As Eastenders, This is England and the films of Ken Loach will tell you, no-one does abject misery quite like the Brits, and Shaun Robert Smith’s Broken is up there with our unhappiest. It’s a film which challenges you to openly hate on a tetraplegic guy – who is, to be fair, the worst – at the same time as making his position an utterly sympathetic one. Equal opportunities, everyone. The film opens with John screaming abuse at Evie, demanding she wipe his arse with a mop; a tentative flirtation with black comedy which never really takes hold afterwards. It uses this, the blackest of humour to reel the audience in, before taking it away and trapping us with awful John and the desperately depressed Evie.
Like its black comedy hook, there are enough genre trappings to make its horror qualification not a complete lie, but only barely so. Short bursts of fantasy in which Evie drowns John in the bathtub and sees visions of her dead abusive father up the creepy quotient, but still not so much that I would class Broken as a horror movie proper. It wasn’t until the last twenty minutes or so that I gave up waiting for the actual ghosts and let it settle in that Broken is actually a soap opera dressed up as a horror film. It’s a film which doesn’t even bother with subtext, forgoing its Babadook, VVitch or… whatever the It Follows demon was, in favour of a character who is struggling with his sudden loss of independence, and a woman still dealing with the trauma of her childhood. It’s a film with the confidence to admit that, hey, fatally miserable people taking their pain out on others is just as scary and traumatic as, uh, whatever the It Follows demon is or was. Worry not though; Chekhov’s Gun will come into play eventually.
The burn on this one is as slow as it comes, building up the mood and atmosphere until it becomes almost unbearable. Just as you think John might have come around to being a bit likeable, he’ll pull yet another Texas Chain Saw Massacre Franklin move, and his dickhead friend is even worse. While the unfolding story is inevitable, it’s not predictable, and (providing one can tolerate all of the British unhappiness) should keep audiences hooked through to the shocking climax.
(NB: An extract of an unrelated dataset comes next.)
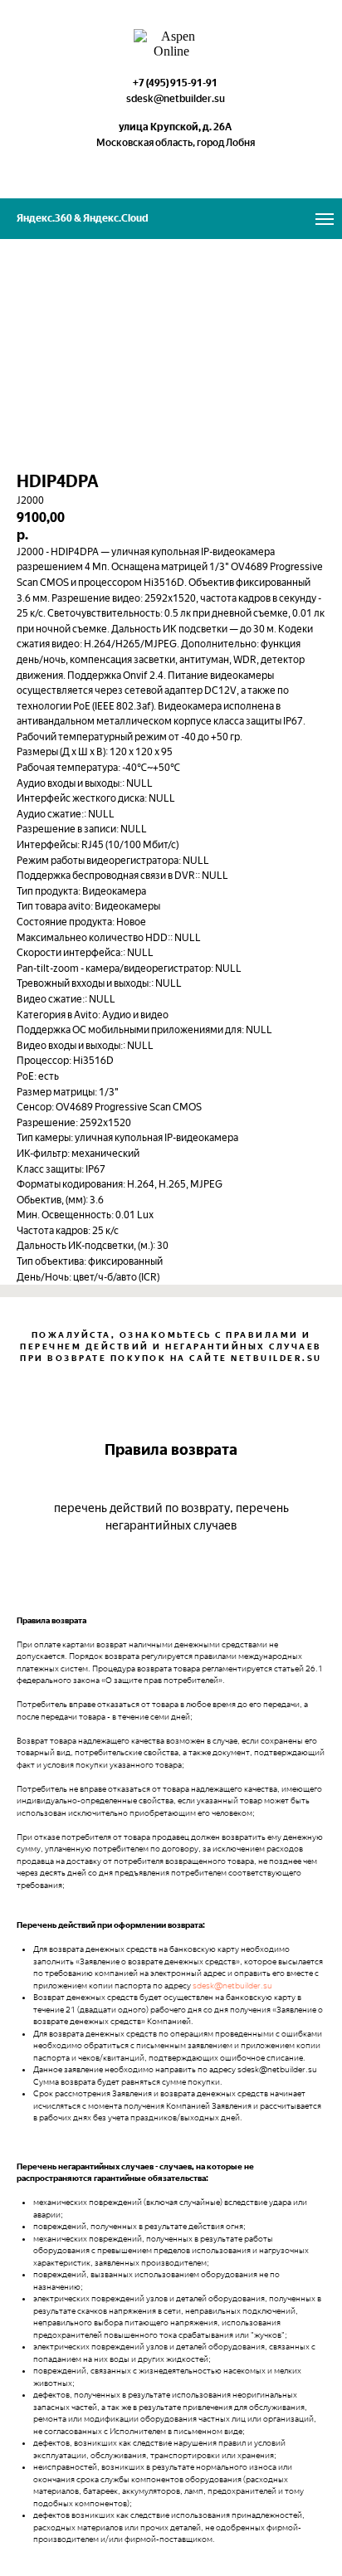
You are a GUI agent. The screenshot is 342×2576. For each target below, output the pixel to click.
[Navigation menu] (324, 219)
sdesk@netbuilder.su (232, 1985)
All of its efforts would be for naught without a solid cast though, and thankfully, Broken has this in spades. Martyrs’ Morjana Alaoui is heartbreakingly sympathetic as Evie, while Mel Raido does a tremendous job of balancing John’s cruelty with an agonising pain one can sense hidden deep inside. Craig Conway (yes, the film's writer) as John’s loathsome friend, is almost too good, a unifying figure of hatred that makes John seem far more tolerable by comparison. At least he has an excuse.
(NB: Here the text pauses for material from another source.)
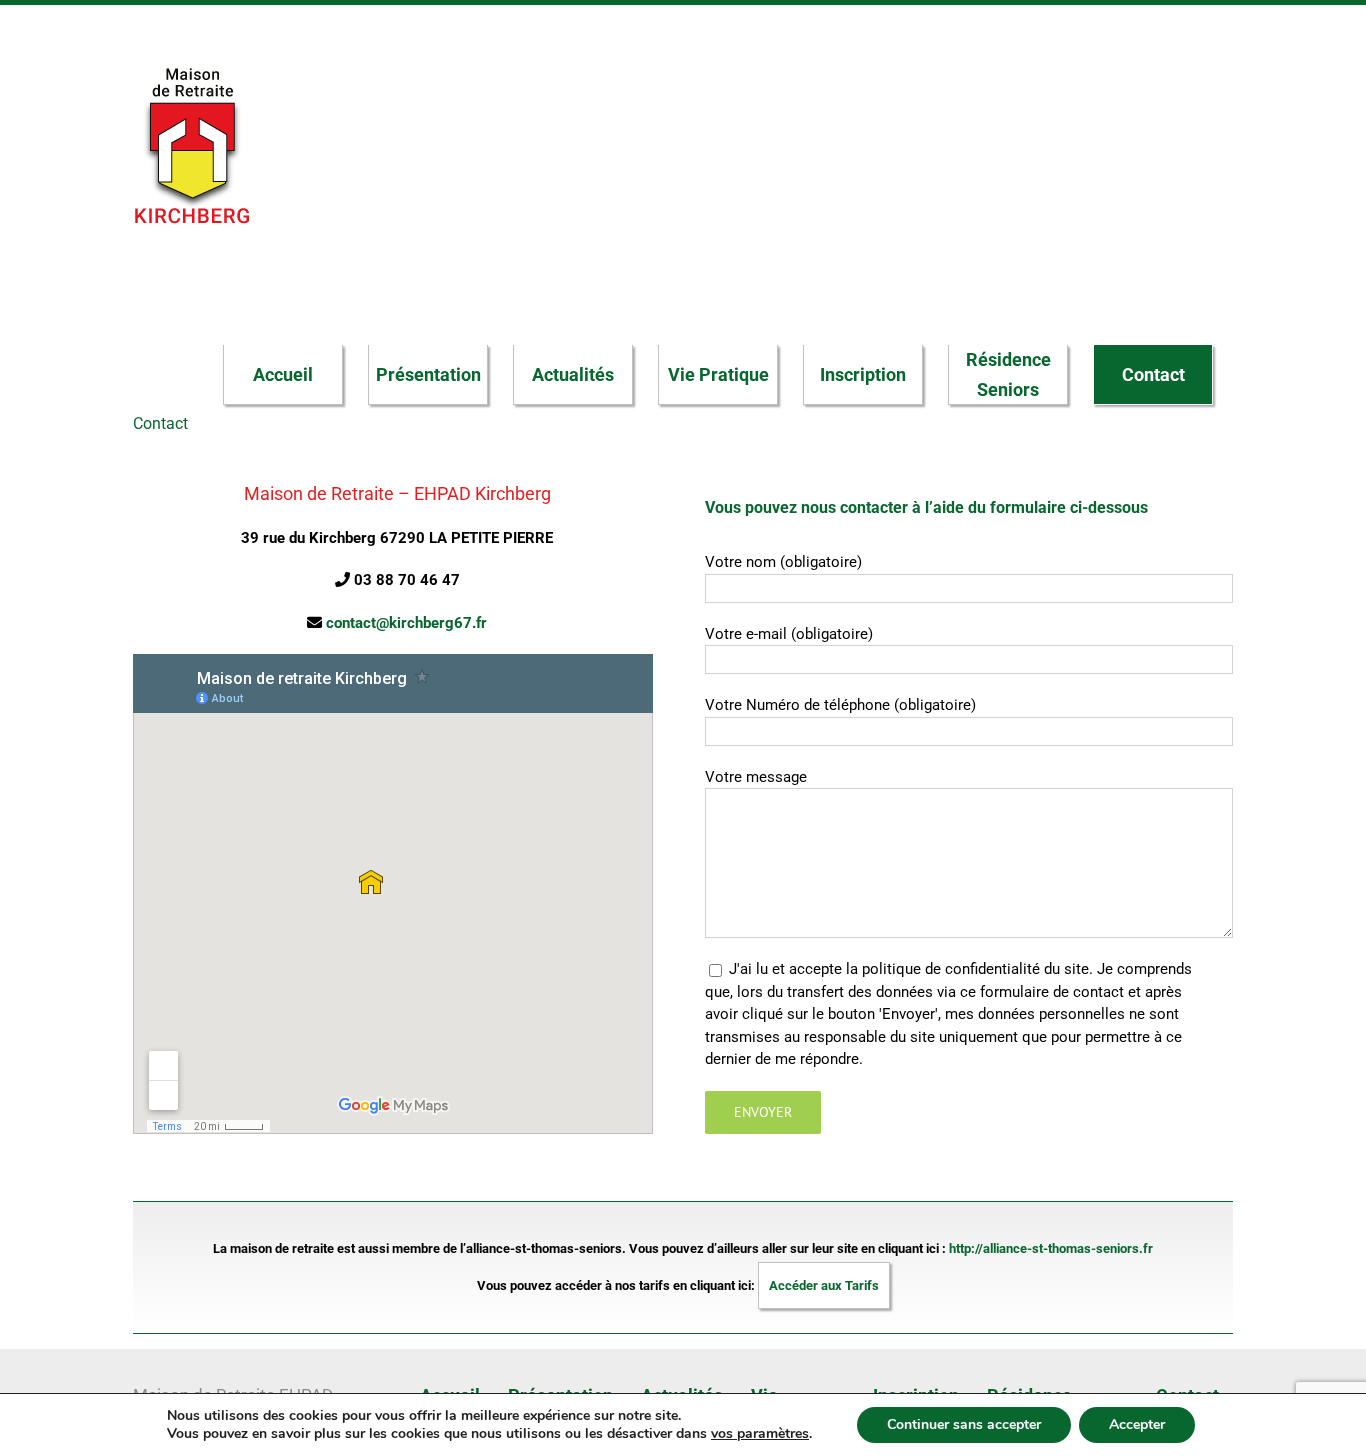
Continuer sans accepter (964, 1424)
All this, and not a mention of Broken’s score, which is perhaps the best thing about the entire film; evocative, cool and in stark contrast to its banal British setting, the soundtrack elevates the whole affair, somehow making it seem less glum and more cinematic in the process.
Slow, depressing and aggressive, Broken won’t be for everyone. It’s an emotional horror movie (think Possession, except less), the scares and dread coming from the characters and their treatment of each other, rather than any one particular outside force. It achieves what it sets out to do remarkably well, being a more troubling depiction of mental (and physical) not-wellness than the fumbled Lights Out or similar such chillers. It’s more than a little on-the-nose at times, but that’s just part and parcel of the subgenre – a Great British slap to the chops.